Cuando los gastos comenzaron a apretar sus bolsillos se metió a vender crystal (metanfetamina). “Era un gran negocio: vendía uno que otro paquete y me alcanzaba para vivir con eso varias semanas, ¡sin trabajar!”.

Su “paraíso” duró algunos años hasta que lo agarró la policía. Estuvo dos años preso, salió, lo echaron del país por no tener documentos de estancia legal, pero una semana después Jorge Flores estaba de regreso en Los Ángeles y en la venta de droga.

Esta última etapa duró apenas nueve meses. La autoridad le cayó arriba y lo condenó a cuatro años de prisión federal en Carolina del Sur donde por fin supo lo que era amar a Dios en tierra ajena.

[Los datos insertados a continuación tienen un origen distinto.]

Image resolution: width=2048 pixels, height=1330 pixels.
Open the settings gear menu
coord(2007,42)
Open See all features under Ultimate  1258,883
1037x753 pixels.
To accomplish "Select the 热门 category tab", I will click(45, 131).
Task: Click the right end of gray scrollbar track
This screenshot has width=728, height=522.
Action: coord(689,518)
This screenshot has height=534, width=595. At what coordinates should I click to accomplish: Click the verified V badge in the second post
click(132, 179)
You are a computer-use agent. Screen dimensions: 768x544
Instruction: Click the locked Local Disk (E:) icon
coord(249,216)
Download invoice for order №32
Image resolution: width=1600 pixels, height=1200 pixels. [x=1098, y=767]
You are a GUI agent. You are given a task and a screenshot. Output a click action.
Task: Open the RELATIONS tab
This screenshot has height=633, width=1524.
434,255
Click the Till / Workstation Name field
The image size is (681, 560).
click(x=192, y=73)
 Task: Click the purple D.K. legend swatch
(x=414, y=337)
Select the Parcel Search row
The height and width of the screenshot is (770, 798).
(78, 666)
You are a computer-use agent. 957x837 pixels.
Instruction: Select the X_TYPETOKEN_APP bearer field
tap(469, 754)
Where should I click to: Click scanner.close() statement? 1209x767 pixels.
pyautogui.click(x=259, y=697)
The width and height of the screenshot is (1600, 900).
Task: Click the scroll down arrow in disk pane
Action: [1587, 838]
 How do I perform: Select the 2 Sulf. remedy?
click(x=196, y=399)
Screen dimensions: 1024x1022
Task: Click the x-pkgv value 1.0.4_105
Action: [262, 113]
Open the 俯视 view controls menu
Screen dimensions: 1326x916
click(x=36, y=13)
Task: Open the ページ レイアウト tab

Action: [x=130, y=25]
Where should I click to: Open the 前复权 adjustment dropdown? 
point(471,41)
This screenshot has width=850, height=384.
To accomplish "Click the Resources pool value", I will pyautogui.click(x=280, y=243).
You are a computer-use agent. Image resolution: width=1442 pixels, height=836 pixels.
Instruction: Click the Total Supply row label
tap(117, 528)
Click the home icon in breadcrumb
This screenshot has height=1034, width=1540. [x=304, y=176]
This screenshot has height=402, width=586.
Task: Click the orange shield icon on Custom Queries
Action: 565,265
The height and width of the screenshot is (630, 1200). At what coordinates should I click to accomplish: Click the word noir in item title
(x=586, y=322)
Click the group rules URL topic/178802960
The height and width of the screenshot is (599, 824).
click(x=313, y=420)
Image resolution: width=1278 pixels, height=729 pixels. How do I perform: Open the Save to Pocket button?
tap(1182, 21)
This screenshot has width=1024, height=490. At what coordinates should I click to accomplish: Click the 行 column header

Una noche mientras dormía tranquilamente a lado de otros presos del grupo al que se unió para sobrevivir –en la cárcel no se puede solo- un grupo de “norteños” (del norte de California) los atacó. Eran 24 contra nueve. Fue una carnicería. Ninguno murió, pero tres fueron a dar al hospital y ahí permanecieron semanas.

Esa fue la peor experiencia de Jorge; la mejor, la lleva en el corazón y en el día a día. “Ahí aprendí a ser disciplinado y a tener respeto por el otro”.

Con esa actitud arribó a El Mogote un día caluroso como todos los días en la región de paso entre dos centros turísticos: Ixtapan de la Sal y las Grutas de Cacahuamilpa. Nada más lo vieron llegar, los pobladores comenzó con las habladurías, que si traía tatuajes, que si era drogadicto, que sepa Dios por qué lo echaron.

“Decían que era delincuente justo cuando yo ya no quería serlo”, cuenta una tarde después de ocho horas de cortar carrizos silvestres en el cerro con un peón que contrata para que lo apoye en este nuevo modo de ganarse la vida. “Cuando llegué me pregunté dónde estaba el dinero y lo encontré ahí.

Jorge Flores en uno de sus descansos de trabajo en El Mogote, Guerrero.
Jorge Flores en uno de sus descansos de trabajo en El Mogote, Guerrero.

El carrizo como un objeto de decoración se vende muy bien en las ciudades: en un día puede ganar alrededor de 50 dólares y eso lo anima: algún día quiere tener una casa tan linda como la que llegó a tener en Los Ángeles; la de El Mogote también tiene dos recámaras, una sala, una cocina y el baño, pero le falta el jardín.

En cuatro años de trabajo desde su repatriación también logró comprarse dos vacas , dos caballos, dos mulas y un montón de cerditos que presumirá a los dos hijos de 22 y 19 años (este último recién graduado) que lo visitarán el próximo mes de marzo.

“Estoy muy contento”, dice. “Mis aspiraciones ahora son más tranquilas y me siento en paz”.

El analista de temas migratorios Martín Íñiguez dice que los migrantes de campo tardan más en reintegrarse a la sociedad que los de ciudad, “la realidad de la falta de oportunidades, la corrupción y la pobreza del sector agrícola los golpea mucho”.

Jorge no lo ve así. Sabe que su deportación fue de por vida y quiere aprovechar el tiempo: a sus 43 años dice que le queda poco antes de envejecer y que debe trabajar y trabajar para lograr envejecer con dignidad, no depender de nadie, poder ir a la fiesta del pueblo a bailar y descansar tranquilamente a la sombra del árbol que lo vio partir y regresar sin sobresaltos con alguna muchacha.